+++ RECORD EXCERPTS

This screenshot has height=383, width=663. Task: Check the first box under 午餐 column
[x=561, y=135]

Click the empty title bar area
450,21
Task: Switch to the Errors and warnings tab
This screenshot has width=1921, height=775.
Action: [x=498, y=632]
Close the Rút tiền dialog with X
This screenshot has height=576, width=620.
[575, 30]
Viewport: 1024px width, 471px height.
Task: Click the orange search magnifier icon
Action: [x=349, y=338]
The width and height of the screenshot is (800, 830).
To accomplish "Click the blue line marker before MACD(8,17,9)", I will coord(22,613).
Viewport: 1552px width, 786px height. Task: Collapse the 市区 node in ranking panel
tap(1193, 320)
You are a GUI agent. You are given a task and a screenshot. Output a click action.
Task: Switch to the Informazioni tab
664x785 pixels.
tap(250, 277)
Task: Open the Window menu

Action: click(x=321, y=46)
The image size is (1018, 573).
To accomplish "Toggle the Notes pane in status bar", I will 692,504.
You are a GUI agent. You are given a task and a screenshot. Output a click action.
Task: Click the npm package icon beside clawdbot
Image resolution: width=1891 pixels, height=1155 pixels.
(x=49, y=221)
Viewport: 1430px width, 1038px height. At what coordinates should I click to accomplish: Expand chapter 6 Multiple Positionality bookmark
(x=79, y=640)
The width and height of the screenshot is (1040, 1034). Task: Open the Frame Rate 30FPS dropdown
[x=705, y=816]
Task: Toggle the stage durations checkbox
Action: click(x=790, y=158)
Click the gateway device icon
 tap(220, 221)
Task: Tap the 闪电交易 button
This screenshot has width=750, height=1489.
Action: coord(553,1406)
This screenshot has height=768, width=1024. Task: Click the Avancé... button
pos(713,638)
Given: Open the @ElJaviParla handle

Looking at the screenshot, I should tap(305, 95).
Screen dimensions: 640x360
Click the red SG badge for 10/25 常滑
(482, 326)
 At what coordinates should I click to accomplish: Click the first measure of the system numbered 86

++++++

# WHAT YOU NEED TO DO
Taking the material above, report how many of its lines contain the word "Switch". Add nothing else.

# TASK OUTPUT
2